#### Provided data
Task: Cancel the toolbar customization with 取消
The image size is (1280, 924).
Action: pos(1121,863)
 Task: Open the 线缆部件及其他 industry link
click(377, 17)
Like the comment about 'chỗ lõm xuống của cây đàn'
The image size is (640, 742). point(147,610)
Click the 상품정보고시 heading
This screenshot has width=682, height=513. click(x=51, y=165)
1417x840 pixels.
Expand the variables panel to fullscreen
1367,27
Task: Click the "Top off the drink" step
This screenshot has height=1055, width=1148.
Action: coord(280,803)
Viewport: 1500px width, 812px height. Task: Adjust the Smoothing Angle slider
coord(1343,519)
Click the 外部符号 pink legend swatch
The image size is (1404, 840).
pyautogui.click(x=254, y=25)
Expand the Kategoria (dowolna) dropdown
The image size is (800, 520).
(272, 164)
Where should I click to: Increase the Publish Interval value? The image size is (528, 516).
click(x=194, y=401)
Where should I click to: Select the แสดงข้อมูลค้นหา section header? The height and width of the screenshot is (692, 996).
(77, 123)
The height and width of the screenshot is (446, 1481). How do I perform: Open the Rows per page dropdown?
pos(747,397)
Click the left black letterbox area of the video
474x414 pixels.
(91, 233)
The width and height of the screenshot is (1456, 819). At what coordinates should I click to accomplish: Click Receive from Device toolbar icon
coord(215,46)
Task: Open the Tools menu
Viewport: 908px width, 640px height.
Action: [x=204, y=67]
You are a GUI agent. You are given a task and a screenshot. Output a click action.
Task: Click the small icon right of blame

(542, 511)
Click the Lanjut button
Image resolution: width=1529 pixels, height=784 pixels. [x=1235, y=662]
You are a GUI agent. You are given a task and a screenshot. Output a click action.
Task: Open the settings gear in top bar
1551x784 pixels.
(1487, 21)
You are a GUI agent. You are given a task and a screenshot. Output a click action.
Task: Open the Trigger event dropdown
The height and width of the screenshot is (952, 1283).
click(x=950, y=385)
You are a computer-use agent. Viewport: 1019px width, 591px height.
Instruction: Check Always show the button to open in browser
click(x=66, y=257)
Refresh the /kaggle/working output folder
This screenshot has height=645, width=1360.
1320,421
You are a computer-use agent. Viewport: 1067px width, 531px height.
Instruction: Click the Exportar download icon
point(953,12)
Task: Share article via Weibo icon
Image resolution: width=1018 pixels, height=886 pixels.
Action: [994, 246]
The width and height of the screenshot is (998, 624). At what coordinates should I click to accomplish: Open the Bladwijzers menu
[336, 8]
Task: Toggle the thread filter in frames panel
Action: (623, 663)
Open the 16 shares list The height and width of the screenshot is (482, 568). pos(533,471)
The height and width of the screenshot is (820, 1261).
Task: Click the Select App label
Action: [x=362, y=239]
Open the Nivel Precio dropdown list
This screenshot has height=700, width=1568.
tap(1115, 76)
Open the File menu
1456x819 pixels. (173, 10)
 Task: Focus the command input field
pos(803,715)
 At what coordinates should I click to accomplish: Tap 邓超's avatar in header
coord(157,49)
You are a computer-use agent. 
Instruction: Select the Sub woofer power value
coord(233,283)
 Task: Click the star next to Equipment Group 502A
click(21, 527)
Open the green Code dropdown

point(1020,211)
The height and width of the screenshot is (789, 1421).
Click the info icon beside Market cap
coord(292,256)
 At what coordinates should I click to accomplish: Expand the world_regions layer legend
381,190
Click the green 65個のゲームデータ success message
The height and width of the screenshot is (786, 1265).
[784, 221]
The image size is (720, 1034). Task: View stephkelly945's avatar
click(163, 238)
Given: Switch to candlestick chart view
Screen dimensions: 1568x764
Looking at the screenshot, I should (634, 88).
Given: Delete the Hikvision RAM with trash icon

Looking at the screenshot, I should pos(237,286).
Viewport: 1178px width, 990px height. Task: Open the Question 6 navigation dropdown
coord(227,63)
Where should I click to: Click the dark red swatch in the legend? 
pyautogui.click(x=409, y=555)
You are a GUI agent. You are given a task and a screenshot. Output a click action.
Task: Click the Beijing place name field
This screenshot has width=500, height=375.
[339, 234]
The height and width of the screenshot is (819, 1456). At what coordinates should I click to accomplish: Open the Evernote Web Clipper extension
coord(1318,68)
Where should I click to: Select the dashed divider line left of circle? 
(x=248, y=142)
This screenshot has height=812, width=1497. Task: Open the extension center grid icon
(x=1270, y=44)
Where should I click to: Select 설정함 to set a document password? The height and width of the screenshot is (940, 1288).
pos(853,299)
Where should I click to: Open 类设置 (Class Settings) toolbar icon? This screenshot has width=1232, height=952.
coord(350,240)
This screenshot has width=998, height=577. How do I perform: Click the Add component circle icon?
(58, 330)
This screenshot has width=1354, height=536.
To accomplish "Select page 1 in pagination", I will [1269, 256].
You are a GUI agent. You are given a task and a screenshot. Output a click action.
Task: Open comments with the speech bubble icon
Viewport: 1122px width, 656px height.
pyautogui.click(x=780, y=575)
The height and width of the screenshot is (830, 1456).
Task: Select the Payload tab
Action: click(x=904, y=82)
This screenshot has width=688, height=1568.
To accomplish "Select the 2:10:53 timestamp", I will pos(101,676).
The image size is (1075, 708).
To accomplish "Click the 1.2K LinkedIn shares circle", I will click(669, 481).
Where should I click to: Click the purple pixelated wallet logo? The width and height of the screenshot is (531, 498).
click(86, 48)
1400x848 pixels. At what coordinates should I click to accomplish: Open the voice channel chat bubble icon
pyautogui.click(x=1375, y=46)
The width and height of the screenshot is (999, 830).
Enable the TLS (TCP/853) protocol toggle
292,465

#### Your instructions
Lay out every one of the lines above as a Markdown table with the columns Row and Line text, numbering each row and skipping blank lines.

#### Output of the task
| Row | Line text |
|---|---|
| 1 | Task: Cancel the toolbar customization with 取消 |
| 2 | The image size is (1280, 924). |
| 3 | Action: pos(1121,863) |
| 4 |  Task: Open the 线缆部件及其他 industry link |
| 5 | click(377, 17) |
| 6 | Like the comment about 'chỗ lõm xuống của cây đàn' |
| 7 | The image size is (640, 742). point(147,610) |
| 8 | Click the 상품정보고시 heading |
| 9 | This screenshot has width=682, height=513. click(x=51, y=165) |
| 10 | 1417x840 pixels. |
| 11 | Expand the variables panel to fullscreen |
| 12 | 1367,27 |
| 13 | Task: Click the "Top off the drink" step |
| 14 | This screenshot has height=1055, width=1148. |
| 15 | Action: coord(280,803) |
| 16 | Viewport: 1500px width, 812px height. Task: Adjust the Smoothing Angle slider |
| 17 | coord(1343,519) |
| 18 | Click the 外部符号 pink legend swatch |
| 19 | The image size is (1404, 840). |
| 20 | pyautogui.click(x=254, y=25) |
| 21 | Expand the Kategoria (dowolna) dropdown |
| 22 | The image size is (800, 520). |
| 23 | (272, 164) |
| 24 | Where should I click to: Increase the Publish Interval value? The image size is (528, 516). |
| 25 | click(x=194, y=401) |
| 26 | Where should I click to: Select the แสดงข้อมูลค้นหา section header? The height and width of the screenshot is (692, 996). |
| 27 | (77, 123) |
| 28 | The height and width of the screenshot is (446, 1481). How do I perform: Open the Rows per page dropdown? |
| 29 | pos(747,397) |
| 30 | Click the left black letterbox area of the video |
| 31 | 474x414 pixels. |
| 32 | (91, 233) |
| 33 | The width and height of the screenshot is (1456, 819). At what coordinates should I click to accomplish: Click Receive from Device toolbar icon |
| 34 | coord(215,46) |
| 35 | Task: Open the Tools menu |
| 36 | Viewport: 908px width, 640px height. |
| 37 | Action: [x=204, y=67] |
| 38 | You are a GUI agent. You are given a task and a screenshot. Output a click action. |
| 39 | Task: Click the small icon right of blame |
| 40 | (542, 511) |
| 41 | Click the Lanjut button |
| 42 | Image resolution: width=1529 pixels, height=784 pixels. [x=1235, y=662] |
| 43 | You are a GUI agent. You are given a task and a screenshot. Output a click action. |
| 44 | Task: Open the settings gear in top bar |
| 45 | 1551x784 pixels. |
| 46 | (1487, 21) |
| 47 | You are a GUI agent. You are given a task and a screenshot. Output a click action. |
| 48 | Task: Open the Trigger event dropdown |
| 49 | The height and width of the screenshot is (952, 1283). |
| 50 | click(x=950, y=385) |
| 51 | You are a computer-use agent. Viewport: 1019px width, 591px height. |
| 52 | Instruction: Check Always show the button to open in browser |
| 53 | click(x=66, y=257) |
| 54 | Refresh the /kaggle/working output folder |
| 55 | This screenshot has height=645, width=1360. |
| 56 | 1320,421 |
| 57 | You are a computer-use agent. Viewport: 1067px width, 531px height. |
| 58 | Instruction: Click the Exportar download icon |
| 59 | point(953,12) |
| 60 | Task: Share article via Weibo icon |
| 61 | Image resolution: width=1018 pixels, height=886 pixels. |
| 62 | Action: [994, 246] |
| 63 | The width and height of the screenshot is (998, 624). At what coordinates should I click to accomplish: Open the Bladwijzers menu |
| 64 | [336, 8] |
| 65 | Task: Toggle the thread filter in frames panel |
| 66 | Action: (623, 663) |
| 67 | Open the 16 shares list The height and width of the screenshot is (482, 568). pos(533,471) |
| 68 | The height and width of the screenshot is (820, 1261). |
| 69 | Task: Click the Select App label |
| 70 | Action: [x=362, y=239] |
| 71 | Open the Nivel Precio dropdown list |
| 72 | This screenshot has height=700, width=1568. |
| 73 | tap(1115, 76) |
| 74 | Open the File menu |
| 75 | 1456x819 pixels. (173, 10) |
| 76 |  Task: Focus the command input field |
| 77 | pos(803,715) |
| 78 |  At what coordinates should I click to accomplish: Tap 邓超's avatar in header |
| 79 | coord(157,49) |
| 80 | You are a computer-use agent.  |
| 81 | Instruction: Select the Sub woofer power value |
| 82 | coord(233,283) |
| 83 |  Task: Click the star next to Equipment Group 502A |
| 84 | click(21, 527) |
| 85 | Open the green Code dropdown |
| 86 | point(1020,211) |
| 87 | The height and width of the screenshot is (789, 1421). |
| 88 | Click the info icon beside Market cap |
| 89 | coord(292,256) |
| 90 |  At what coordinates should I click to accomplish: Expand the world_regions layer legend |
| 91 | 381,190 |
| 92 | Click the green 65個のゲームデータ success message |
| 93 | The height and width of the screenshot is (786, 1265). |
| 94 | [784, 221] |
| 95 | The image size is (720, 1034). Task: View stephkelly945's avatar |
| 96 | click(163, 238) |
| 97 | Given: Switch to candlestick chart view |
| 98 | Screen dimensions: 1568x764 |
| 99 | Looking at the screenshot, I should (634, 88). |
| 100 | Given: Delete the Hikvision RAM with trash icon |
| 101 | Looking at the screenshot, I should pos(237,286). |
| 102 | Viewport: 1178px width, 990px height. Task: Open the Question 6 navigation dropdown |
| 103 | coord(227,63) |
| 104 | Where should I click to: Click the dark red swatch in the legend?  |
| 105 | pyautogui.click(x=409, y=555) |
| 106 | You are a GUI agent. You are given a task and a screenshot. Output a click action. |
| 107 | Task: Click the Beijing place name field |
| 108 | This screenshot has width=500, height=375. |
| 109 | [339, 234] |
| 110 | The height and width of the screenshot is (819, 1456). At what coordinates should I click to accomplish: Open the Evernote Web Clipper extension |
| 111 | coord(1318,68) |
| 112 | Where should I click to: Select the dashed divider line left of circle?  |
| 113 | (x=248, y=142) |
| 114 | This screenshot has height=812, width=1497. Task: Open the extension center grid icon |
| 115 | (x=1270, y=44) |
| 116 | Where should I click to: Select 설정함 to set a document password? The height and width of the screenshot is (940, 1288). |
| 117 | pos(853,299) |
| 118 | Where should I click to: Open 类设置 (Class Settings) toolbar icon? This screenshot has width=1232, height=952. |
| 119 | coord(350,240) |
| 120 | This screenshot has width=998, height=577. How do I perform: Click the Add component circle icon? |
| 121 | (58, 330) |
| 122 | This screenshot has width=1354, height=536. |
| 123 | To accomplish "Select page 1 in pagination", I will [1269, 256]. |
| 124 | You are a GUI agent. You are given a task and a screenshot. Output a click action. |
| 125 | Task: Open comments with the speech bubble icon |
| 126 | Viewport: 1122px width, 656px height. |
| 127 | pyautogui.click(x=780, y=575) |
| 128 | The height and width of the screenshot is (830, 1456). |
| 129 | Task: Select the Payload tab |
| 130 | Action: click(x=904, y=82) |
| 131 | This screenshot has width=688, height=1568. |
| 132 | To accomplish "Select the 2:10:53 timestamp", I will pos(101,676). |
| 133 | The image size is (1075, 708). |
| 134 | To accomplish "Click the 1.2K LinkedIn shares circle", I will click(669, 481). |
| 135 | Where should I click to: Click the purple pixelated wallet logo? The width and height of the screenshot is (531, 498). |
| 136 | click(86, 48) |
| 137 | 1400x848 pixels. At what coordinates should I click to accomplish: Open the voice channel chat bubble icon |
| 138 | pyautogui.click(x=1375, y=46) |
| 139 | The width and height of the screenshot is (999, 830). |
| 140 | Enable the TLS (TCP/853) protocol toggle |
| 141 | 292,465 |